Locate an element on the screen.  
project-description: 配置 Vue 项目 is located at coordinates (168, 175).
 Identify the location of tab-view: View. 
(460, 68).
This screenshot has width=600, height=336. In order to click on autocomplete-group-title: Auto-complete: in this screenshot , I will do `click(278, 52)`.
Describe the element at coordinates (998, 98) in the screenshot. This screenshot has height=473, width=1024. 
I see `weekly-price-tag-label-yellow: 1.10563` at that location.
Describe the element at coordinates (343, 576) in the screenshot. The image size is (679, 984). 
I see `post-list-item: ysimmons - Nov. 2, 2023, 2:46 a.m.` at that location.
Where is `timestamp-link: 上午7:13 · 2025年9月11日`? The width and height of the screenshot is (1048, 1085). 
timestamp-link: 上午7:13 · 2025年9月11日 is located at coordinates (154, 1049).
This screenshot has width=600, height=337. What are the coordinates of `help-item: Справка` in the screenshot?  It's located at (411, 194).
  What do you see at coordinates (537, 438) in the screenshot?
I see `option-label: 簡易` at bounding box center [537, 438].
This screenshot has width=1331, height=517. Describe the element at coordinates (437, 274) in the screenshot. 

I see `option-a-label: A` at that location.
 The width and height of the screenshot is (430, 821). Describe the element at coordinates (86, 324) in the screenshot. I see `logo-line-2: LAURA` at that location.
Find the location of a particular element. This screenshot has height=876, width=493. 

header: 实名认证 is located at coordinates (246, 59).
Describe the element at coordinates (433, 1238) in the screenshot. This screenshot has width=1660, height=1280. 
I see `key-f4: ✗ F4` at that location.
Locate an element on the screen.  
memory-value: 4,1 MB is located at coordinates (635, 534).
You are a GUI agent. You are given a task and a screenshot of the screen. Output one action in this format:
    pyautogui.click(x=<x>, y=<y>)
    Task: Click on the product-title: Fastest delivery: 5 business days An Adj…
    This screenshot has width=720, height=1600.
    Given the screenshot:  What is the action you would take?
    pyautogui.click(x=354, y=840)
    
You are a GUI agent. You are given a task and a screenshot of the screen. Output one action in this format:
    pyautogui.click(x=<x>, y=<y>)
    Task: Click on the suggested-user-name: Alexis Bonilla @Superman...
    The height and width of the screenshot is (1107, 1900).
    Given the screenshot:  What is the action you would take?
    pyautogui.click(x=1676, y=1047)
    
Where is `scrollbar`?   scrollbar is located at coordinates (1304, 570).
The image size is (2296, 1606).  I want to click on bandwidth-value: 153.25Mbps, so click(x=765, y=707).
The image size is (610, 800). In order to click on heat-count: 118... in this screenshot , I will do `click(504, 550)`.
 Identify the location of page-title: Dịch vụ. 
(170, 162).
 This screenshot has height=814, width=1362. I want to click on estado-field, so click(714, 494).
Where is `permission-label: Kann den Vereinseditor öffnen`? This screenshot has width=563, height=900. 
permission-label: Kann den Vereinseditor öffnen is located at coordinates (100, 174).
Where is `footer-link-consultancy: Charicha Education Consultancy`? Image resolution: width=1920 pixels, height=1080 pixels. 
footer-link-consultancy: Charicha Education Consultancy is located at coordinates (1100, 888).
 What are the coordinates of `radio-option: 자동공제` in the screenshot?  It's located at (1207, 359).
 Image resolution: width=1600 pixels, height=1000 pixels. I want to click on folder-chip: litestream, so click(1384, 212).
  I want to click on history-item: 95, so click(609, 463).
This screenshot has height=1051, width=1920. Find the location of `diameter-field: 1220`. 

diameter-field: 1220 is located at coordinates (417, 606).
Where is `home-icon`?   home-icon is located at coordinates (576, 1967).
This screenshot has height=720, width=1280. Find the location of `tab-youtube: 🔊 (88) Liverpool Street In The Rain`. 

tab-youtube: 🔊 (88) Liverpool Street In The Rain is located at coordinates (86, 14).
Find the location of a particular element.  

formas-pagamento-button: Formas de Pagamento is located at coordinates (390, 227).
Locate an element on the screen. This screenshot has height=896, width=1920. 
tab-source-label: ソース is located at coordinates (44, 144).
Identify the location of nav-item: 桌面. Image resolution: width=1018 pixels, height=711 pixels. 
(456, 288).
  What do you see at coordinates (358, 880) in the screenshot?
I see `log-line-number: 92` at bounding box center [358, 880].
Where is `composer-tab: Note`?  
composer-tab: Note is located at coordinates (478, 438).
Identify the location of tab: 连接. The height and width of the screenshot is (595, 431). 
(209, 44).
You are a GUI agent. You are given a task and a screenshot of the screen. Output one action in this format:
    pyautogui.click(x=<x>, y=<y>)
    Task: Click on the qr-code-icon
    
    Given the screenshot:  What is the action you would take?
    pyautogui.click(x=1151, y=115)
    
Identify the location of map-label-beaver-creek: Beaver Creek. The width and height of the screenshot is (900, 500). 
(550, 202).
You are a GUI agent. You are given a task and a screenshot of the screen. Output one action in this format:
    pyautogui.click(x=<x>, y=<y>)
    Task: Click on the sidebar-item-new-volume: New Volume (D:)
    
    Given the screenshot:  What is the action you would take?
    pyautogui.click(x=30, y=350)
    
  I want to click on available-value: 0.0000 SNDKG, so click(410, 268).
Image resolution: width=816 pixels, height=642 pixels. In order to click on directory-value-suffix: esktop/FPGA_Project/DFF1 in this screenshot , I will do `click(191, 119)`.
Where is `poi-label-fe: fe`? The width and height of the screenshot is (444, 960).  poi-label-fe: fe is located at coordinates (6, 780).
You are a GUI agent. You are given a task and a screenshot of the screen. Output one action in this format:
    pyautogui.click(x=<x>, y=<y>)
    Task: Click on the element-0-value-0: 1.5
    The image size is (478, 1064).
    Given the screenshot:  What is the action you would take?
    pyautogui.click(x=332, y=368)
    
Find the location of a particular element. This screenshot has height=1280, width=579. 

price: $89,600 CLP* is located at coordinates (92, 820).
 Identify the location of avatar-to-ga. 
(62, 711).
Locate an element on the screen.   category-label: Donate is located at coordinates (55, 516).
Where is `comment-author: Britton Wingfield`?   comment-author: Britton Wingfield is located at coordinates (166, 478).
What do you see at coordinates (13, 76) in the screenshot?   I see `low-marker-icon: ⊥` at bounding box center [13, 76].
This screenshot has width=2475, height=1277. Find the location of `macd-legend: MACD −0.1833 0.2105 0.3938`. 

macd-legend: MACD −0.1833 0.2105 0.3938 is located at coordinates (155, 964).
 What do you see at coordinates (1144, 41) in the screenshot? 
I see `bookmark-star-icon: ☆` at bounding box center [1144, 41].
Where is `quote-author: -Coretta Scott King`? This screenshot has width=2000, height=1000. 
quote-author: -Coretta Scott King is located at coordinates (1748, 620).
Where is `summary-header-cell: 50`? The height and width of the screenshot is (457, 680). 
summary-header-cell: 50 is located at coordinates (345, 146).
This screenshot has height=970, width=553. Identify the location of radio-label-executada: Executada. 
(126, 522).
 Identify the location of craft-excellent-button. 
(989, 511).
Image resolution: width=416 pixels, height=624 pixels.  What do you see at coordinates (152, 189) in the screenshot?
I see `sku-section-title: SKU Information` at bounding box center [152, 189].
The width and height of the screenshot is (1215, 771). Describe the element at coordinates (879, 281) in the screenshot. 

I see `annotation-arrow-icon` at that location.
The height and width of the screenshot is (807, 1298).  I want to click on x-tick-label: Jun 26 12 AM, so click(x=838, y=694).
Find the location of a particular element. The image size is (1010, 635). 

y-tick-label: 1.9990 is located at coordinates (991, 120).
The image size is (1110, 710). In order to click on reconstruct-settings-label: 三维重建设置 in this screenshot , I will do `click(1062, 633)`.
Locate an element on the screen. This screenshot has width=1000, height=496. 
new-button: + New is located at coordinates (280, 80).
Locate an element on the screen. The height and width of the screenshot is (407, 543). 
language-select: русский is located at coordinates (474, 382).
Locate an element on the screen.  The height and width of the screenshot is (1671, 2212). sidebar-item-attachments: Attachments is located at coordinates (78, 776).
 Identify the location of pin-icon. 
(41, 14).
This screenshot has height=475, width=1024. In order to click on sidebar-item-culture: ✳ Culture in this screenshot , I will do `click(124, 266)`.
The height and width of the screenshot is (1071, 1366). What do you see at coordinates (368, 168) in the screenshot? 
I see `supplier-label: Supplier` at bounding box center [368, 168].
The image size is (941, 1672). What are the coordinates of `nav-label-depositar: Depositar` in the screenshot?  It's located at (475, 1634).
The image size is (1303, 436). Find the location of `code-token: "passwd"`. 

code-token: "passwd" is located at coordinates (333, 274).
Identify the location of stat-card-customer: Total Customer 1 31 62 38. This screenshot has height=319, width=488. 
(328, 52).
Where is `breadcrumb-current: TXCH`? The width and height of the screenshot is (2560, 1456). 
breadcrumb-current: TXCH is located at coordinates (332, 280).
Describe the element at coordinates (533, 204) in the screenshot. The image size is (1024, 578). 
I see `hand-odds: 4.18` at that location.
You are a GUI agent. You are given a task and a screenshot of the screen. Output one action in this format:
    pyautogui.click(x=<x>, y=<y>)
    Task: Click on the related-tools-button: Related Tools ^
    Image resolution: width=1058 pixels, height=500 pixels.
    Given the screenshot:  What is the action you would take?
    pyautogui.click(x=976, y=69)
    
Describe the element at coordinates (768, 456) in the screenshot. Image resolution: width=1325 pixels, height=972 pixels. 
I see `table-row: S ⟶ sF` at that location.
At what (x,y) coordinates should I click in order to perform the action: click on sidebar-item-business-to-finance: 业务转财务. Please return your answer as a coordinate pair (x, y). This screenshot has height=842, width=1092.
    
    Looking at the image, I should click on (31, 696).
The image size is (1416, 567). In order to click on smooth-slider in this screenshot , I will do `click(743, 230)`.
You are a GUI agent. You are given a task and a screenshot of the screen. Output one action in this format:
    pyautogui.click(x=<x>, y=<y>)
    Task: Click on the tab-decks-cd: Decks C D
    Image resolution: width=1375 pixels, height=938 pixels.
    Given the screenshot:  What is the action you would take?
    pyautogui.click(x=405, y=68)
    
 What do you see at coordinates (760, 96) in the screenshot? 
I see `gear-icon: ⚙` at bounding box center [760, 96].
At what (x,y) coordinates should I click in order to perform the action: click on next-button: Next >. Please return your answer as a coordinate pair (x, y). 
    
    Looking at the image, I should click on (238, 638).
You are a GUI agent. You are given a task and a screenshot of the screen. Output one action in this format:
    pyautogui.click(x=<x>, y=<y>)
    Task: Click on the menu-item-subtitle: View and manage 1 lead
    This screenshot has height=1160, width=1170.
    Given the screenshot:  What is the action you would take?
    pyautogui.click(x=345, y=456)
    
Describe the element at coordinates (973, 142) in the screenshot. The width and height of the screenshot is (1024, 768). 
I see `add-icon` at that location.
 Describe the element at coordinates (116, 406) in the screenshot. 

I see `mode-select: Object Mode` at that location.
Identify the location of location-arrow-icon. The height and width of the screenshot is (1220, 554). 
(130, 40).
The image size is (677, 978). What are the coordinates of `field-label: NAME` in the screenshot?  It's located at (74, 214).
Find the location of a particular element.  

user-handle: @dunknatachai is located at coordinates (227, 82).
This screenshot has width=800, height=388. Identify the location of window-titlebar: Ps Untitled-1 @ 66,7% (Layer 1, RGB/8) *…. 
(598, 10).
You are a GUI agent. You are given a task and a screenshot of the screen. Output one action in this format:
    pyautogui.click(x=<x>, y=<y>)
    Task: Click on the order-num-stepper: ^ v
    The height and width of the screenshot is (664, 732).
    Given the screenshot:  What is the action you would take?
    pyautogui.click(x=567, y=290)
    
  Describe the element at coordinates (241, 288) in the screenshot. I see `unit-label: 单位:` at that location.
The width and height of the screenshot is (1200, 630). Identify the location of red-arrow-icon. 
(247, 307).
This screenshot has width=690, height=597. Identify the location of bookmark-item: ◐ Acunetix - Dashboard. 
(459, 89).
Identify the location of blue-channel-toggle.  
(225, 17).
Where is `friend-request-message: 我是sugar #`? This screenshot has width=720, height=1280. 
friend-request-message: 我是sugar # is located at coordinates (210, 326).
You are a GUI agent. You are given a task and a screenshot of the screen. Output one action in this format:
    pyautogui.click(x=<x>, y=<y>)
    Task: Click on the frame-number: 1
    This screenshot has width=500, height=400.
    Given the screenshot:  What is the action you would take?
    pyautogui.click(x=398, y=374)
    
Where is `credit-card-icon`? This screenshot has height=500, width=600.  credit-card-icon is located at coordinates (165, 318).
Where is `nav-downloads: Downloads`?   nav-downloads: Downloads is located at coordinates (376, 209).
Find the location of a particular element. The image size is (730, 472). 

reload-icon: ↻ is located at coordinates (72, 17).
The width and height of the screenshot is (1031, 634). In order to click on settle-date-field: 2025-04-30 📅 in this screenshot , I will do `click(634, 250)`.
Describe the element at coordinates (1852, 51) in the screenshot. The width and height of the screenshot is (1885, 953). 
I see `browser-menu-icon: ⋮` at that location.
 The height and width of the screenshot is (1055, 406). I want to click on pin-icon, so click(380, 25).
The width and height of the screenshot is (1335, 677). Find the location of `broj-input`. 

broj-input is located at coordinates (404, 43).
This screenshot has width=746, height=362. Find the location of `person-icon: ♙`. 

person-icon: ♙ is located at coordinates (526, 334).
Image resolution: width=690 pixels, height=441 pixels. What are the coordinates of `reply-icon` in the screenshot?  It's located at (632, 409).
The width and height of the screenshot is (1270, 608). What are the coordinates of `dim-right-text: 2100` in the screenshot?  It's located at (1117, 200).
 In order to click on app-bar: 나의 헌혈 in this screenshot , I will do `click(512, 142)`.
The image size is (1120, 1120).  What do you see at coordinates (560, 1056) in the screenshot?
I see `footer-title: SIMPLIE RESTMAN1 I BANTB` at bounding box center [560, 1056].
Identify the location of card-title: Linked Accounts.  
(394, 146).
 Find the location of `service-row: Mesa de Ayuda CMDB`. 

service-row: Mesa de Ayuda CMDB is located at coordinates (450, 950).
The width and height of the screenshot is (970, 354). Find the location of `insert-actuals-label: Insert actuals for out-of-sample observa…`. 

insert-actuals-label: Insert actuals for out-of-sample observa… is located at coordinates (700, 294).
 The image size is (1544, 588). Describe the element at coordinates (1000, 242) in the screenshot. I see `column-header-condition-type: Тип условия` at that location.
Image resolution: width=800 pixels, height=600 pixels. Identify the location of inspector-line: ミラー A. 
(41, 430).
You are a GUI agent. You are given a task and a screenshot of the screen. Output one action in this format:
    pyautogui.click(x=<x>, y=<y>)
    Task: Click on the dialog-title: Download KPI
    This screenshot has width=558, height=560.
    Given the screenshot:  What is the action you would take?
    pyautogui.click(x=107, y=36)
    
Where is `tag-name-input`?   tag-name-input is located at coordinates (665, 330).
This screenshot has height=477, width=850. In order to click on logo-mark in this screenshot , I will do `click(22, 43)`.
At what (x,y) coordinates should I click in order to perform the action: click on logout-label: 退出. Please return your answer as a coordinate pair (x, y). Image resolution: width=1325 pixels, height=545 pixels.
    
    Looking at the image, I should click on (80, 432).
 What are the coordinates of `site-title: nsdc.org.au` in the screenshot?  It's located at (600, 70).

Aim of the exercise:
Pick out every line of the records that contains the string "quote", and copy each such line in full. Treat uppercase and lowercase letters as different.

Answer to this problem:
Where is `quote-author: -Coretta Scott King`? This screenshot has width=2000, height=1000. 
quote-author: -Coretta Scott King is located at coordinates (1748, 620).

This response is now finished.